## start

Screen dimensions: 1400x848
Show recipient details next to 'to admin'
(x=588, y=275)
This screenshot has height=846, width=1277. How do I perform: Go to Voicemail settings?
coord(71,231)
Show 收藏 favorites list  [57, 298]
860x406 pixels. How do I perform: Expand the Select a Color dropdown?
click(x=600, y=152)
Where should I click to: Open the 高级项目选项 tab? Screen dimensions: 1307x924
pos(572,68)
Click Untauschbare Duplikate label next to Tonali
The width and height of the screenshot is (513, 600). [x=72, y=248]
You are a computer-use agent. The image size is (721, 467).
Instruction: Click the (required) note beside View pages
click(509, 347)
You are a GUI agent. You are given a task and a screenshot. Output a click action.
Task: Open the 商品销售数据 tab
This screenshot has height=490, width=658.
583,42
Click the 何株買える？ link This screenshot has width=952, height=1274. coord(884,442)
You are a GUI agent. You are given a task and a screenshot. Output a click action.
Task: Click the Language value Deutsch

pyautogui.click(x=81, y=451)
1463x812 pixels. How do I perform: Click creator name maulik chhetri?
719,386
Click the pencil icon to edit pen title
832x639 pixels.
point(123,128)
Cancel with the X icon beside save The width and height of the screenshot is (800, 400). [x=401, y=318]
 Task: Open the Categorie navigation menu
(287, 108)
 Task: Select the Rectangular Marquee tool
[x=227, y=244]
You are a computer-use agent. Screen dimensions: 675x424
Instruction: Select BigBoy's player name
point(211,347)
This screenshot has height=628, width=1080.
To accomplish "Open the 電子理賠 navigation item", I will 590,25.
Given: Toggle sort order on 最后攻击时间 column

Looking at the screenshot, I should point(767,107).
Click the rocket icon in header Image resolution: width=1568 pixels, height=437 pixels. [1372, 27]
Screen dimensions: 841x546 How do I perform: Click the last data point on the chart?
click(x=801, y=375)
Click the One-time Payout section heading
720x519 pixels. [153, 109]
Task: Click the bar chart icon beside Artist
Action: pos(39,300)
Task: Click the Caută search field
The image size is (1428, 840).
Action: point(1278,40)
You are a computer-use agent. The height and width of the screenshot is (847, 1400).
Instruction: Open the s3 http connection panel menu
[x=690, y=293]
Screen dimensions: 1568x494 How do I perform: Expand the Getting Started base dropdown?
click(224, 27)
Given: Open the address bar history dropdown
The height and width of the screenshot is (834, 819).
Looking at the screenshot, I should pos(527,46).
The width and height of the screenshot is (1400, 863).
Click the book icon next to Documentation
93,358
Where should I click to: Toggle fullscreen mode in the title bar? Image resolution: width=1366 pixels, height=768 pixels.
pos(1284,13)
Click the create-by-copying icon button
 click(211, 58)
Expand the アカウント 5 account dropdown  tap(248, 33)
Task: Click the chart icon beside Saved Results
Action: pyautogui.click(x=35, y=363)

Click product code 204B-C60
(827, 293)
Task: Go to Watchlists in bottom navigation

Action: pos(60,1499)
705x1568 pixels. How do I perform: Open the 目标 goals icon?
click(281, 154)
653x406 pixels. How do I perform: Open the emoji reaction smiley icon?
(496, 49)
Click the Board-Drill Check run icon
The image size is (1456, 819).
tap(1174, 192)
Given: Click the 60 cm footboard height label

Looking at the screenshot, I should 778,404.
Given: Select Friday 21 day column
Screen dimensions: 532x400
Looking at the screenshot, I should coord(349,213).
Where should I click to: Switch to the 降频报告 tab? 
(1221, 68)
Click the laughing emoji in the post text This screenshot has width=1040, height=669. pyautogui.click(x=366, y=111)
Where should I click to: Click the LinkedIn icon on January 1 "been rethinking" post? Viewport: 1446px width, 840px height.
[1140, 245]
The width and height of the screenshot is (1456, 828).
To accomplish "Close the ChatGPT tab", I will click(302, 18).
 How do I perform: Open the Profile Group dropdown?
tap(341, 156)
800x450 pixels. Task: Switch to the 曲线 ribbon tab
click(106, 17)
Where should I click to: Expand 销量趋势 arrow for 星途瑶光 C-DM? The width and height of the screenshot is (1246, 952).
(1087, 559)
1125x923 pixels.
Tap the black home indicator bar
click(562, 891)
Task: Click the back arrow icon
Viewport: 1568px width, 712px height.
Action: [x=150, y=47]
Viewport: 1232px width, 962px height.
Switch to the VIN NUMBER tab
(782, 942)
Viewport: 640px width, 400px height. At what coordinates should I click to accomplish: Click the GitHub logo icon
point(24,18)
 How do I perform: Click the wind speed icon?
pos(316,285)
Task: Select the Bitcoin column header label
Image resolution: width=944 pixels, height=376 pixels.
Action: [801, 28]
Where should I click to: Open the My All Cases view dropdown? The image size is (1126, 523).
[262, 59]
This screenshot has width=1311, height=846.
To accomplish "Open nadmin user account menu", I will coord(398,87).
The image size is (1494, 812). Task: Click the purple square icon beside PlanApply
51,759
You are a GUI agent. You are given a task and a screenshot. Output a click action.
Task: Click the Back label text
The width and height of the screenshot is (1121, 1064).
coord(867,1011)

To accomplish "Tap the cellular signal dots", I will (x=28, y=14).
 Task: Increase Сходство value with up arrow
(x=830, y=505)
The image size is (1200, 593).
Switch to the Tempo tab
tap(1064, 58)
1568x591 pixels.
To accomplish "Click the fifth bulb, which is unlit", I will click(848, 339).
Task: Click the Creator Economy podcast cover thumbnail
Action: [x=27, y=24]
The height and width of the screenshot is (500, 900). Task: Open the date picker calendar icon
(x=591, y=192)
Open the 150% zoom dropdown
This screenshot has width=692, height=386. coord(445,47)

## end

(Objective):
How many lines of the listing above contain the string "next"? Case counts. Reply with only the number.

(Response to the task):
3